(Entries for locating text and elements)
• • •

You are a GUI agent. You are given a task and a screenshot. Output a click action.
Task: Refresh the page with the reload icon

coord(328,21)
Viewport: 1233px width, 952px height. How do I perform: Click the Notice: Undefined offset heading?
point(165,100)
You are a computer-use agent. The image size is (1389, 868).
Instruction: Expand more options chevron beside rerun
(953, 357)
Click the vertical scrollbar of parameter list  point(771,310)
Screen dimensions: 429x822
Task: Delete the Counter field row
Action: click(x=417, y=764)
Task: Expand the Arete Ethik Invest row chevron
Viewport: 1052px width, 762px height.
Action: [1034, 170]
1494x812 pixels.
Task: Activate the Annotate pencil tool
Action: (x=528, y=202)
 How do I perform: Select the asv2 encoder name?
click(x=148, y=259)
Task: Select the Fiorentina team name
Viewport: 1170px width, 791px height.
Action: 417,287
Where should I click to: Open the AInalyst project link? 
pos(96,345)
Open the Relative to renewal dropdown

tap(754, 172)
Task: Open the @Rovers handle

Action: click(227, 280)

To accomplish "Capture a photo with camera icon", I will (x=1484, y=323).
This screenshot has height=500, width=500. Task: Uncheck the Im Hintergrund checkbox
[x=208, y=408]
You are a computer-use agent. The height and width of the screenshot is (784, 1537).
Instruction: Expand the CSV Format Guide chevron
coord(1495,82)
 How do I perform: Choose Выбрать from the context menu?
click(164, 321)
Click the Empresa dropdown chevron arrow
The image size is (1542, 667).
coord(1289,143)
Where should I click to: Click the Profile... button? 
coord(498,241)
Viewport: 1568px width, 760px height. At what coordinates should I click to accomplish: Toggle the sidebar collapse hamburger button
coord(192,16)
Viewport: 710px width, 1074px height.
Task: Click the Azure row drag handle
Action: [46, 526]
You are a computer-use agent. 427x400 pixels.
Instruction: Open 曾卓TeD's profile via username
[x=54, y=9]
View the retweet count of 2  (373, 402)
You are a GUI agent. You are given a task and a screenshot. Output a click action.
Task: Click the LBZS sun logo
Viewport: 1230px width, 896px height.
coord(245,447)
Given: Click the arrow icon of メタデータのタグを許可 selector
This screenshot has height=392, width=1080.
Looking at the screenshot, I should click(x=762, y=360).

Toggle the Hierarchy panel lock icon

• • •

| Set task |
Copy out the rows from the line containing "Where should I click to: Open" through the line containing "coord(498,241)", both included, with no changes.

| Written solution |
Where should I click to: Open the AInalyst project link? 
pos(96,345)
Open the Relative to renewal dropdown

tap(754, 172)
Task: Open the @Rovers handle

Action: click(227, 280)

To accomplish "Capture a photo with camera icon", I will (x=1484, y=323).
This screenshot has height=500, width=500. Task: Uncheck the Im Hintergrund checkbox
[x=208, y=408]
You are a computer-use agent. The height and width of the screenshot is (784, 1537).
Instruction: Expand the CSV Format Guide chevron
coord(1495,82)
 How do I perform: Choose Выбрать from the context menu?
click(164, 321)
Click the Empresa dropdown chevron arrow
The image size is (1542, 667).
coord(1289,143)
Where should I click to: Click the Profile... button? 
coord(498,241)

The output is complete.